DATA RECORDS:
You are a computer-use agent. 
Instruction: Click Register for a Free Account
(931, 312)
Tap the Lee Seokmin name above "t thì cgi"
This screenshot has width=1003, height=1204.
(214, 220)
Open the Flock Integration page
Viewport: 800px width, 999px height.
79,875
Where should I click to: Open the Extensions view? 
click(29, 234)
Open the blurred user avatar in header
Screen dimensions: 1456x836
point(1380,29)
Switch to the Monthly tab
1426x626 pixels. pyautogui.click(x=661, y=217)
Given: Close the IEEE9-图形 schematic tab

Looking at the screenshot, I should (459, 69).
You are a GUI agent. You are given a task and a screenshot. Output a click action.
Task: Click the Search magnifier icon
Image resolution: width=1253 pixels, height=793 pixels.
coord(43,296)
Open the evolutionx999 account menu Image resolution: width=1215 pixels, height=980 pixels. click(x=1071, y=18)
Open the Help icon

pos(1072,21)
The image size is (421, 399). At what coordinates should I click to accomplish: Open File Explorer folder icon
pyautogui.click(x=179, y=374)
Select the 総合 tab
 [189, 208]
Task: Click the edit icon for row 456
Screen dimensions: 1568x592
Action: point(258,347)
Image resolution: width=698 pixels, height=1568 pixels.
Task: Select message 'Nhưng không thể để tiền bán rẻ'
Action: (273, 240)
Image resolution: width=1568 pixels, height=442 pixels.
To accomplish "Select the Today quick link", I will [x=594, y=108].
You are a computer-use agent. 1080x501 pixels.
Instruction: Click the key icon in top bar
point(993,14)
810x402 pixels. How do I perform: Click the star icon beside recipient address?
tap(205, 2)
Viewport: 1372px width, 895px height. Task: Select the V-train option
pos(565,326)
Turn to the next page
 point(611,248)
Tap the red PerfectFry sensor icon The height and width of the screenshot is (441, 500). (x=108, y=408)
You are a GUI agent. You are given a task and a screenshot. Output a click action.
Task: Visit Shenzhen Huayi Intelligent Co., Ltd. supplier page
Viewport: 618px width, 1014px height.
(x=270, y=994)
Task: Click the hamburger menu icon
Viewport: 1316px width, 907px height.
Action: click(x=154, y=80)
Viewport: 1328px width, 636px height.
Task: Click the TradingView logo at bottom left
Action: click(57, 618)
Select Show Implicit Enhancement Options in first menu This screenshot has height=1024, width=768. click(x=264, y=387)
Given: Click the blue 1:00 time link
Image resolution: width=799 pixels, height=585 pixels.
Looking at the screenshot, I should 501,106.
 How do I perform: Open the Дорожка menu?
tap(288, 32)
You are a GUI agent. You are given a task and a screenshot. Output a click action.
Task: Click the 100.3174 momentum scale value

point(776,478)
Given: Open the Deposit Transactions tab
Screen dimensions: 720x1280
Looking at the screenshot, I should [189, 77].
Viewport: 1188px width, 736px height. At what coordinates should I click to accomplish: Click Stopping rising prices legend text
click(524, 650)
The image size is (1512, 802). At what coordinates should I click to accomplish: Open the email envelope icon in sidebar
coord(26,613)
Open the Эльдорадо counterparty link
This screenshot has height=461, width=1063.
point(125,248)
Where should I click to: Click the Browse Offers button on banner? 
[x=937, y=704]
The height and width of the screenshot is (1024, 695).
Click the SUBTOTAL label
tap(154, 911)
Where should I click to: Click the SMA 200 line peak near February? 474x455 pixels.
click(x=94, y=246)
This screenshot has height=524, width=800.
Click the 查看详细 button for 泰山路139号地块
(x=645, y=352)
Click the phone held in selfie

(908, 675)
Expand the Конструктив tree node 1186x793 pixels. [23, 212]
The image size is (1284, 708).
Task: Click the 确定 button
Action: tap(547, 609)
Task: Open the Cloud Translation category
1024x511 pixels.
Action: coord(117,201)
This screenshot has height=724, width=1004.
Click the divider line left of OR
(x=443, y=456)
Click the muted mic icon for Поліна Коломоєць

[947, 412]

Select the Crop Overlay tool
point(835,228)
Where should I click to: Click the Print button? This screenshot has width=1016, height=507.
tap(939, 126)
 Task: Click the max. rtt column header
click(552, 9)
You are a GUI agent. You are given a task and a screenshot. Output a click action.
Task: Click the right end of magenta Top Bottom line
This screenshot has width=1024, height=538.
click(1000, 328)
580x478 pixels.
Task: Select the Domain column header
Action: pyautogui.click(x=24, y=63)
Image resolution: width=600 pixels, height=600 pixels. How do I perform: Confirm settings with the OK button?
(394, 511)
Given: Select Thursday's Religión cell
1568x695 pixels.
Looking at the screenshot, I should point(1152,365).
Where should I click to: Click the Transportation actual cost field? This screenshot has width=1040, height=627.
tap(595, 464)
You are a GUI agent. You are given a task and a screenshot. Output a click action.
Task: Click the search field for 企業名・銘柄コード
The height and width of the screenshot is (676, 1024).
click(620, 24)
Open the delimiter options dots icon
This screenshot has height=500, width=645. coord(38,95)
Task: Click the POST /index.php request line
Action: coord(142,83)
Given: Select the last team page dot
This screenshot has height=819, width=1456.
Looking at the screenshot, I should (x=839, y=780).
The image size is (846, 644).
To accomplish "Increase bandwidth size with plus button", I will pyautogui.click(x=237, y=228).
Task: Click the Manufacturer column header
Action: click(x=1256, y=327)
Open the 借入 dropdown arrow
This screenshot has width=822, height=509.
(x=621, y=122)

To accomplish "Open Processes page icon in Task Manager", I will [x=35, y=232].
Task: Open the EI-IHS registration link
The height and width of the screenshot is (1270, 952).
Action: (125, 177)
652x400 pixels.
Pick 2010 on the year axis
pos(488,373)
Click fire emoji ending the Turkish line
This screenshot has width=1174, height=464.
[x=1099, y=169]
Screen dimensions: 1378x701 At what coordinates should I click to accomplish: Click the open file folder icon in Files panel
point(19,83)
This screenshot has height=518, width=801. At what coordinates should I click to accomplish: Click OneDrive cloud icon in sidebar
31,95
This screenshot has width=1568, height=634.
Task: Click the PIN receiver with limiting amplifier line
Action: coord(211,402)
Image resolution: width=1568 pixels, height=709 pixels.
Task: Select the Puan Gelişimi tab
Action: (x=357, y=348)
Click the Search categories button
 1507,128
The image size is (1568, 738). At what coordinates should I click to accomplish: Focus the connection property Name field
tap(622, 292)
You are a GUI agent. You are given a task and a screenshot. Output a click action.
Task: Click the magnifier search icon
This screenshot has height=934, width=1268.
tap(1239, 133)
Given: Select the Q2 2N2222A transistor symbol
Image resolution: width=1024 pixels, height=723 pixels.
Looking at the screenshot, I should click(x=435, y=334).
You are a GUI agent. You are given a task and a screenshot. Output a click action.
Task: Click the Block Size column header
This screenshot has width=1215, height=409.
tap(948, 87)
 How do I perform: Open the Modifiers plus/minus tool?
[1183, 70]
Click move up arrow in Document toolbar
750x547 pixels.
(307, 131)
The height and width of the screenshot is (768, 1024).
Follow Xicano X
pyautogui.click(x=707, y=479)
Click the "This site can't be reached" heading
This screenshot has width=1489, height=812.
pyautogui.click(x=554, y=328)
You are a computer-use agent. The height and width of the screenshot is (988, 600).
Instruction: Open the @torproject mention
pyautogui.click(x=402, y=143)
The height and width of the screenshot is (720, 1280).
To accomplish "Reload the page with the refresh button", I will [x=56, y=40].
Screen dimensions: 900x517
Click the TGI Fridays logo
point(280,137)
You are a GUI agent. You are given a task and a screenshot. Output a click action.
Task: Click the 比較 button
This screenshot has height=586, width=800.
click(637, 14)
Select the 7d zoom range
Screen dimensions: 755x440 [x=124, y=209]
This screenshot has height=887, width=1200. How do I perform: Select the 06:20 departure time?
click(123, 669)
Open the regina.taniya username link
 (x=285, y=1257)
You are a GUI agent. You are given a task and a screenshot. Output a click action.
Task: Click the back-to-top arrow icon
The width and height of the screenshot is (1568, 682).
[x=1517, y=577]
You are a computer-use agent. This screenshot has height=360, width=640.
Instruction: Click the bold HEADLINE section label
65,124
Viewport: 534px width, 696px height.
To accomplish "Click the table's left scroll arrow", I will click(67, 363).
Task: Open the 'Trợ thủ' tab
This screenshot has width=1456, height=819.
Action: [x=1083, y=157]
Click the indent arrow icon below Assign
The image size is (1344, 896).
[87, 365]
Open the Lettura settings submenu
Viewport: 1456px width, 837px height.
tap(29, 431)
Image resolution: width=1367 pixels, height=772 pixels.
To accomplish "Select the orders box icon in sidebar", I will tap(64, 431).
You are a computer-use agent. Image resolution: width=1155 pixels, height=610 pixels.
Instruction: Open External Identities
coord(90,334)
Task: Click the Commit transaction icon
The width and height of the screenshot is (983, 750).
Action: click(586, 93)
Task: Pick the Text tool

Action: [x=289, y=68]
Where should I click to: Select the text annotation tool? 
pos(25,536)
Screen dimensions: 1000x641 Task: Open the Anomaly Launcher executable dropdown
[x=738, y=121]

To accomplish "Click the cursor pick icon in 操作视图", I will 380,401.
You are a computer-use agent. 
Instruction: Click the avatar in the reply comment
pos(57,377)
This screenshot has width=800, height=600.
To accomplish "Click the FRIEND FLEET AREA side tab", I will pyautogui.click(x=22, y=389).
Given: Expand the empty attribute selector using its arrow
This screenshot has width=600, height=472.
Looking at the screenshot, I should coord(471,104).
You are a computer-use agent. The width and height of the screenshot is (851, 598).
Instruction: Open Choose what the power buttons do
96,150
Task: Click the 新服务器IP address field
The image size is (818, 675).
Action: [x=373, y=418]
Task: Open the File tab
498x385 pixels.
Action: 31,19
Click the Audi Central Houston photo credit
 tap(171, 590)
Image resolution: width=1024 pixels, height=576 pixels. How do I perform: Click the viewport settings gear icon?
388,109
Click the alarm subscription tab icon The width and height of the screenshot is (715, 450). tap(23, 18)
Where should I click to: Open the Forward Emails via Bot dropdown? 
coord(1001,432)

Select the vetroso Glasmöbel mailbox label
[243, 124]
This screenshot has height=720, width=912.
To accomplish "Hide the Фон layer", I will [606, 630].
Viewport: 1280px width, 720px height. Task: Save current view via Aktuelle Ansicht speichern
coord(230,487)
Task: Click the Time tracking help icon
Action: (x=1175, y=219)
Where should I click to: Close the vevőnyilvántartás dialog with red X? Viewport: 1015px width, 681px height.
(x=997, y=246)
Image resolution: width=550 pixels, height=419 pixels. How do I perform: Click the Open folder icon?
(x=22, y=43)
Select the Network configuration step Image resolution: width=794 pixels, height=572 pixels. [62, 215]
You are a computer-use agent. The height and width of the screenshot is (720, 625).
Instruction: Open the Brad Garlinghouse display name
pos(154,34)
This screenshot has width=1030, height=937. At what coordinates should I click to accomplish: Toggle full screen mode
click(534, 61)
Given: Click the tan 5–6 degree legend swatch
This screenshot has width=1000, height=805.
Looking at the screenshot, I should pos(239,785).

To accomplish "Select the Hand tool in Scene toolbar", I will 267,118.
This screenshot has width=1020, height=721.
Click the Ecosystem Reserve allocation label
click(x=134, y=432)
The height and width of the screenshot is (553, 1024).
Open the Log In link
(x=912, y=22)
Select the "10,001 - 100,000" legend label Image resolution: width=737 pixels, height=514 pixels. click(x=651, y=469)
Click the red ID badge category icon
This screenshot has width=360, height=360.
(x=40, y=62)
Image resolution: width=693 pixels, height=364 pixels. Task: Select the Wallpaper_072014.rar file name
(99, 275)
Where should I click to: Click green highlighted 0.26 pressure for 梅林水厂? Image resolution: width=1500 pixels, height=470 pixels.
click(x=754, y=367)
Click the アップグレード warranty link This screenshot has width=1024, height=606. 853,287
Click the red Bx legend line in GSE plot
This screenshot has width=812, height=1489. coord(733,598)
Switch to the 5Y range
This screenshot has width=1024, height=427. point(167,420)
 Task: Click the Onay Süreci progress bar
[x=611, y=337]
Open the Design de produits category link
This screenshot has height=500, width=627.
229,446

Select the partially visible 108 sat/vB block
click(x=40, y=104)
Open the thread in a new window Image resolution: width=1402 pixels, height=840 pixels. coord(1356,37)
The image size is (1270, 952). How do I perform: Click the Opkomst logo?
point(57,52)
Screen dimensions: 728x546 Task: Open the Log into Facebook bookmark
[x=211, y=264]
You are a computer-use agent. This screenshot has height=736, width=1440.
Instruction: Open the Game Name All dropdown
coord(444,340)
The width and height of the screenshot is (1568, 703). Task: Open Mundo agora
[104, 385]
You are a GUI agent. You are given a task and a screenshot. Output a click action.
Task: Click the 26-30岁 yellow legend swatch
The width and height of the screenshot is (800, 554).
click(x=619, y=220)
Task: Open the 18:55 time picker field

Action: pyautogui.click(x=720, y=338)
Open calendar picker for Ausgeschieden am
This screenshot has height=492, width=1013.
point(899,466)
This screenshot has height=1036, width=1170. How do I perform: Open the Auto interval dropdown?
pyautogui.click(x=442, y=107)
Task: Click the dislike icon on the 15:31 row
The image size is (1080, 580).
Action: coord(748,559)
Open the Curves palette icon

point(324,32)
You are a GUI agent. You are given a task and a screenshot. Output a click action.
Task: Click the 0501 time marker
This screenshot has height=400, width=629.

PROMPT:
As listed above, the lines from the line with "The image size is (1568, 738)." to the line with "The height and width of the screenshot is (720, 1280)." are to be echoed exactly, with both ends included and nothing added.

EXERCISE RESPONSE:
The image size is (1568, 738). At what coordinates should I click to accomplish: Focus the connection property Name field
tap(622, 292)
You are a GUI agent. You are given a task and a screenshot. Output a click action.
Task: Click the magnifier search icon
This screenshot has height=934, width=1268.
tap(1239, 133)
Given: Select the Q2 2N2222A transistor symbol
Image resolution: width=1024 pixels, height=723 pixels.
Looking at the screenshot, I should click(x=435, y=334).
You are a GUI agent. You are given a task and a screenshot. Output a click action.
Task: Click the Block Size column header
This screenshot has width=1215, height=409.
tap(948, 87)
 How do I perform: Open the Modifiers plus/minus tool?
[1183, 70]
Click move up arrow in Document toolbar
750x547 pixels.
(307, 131)
The height and width of the screenshot is (768, 1024).
Follow Xicano X
pyautogui.click(x=707, y=479)
Click the "This site can't be reached" heading
This screenshot has width=1489, height=812.
pyautogui.click(x=554, y=328)
You are a computer-use agent. The height and width of the screenshot is (988, 600).
Instruction: Open the @torproject mention
pyautogui.click(x=402, y=143)
The height and width of the screenshot is (720, 1280).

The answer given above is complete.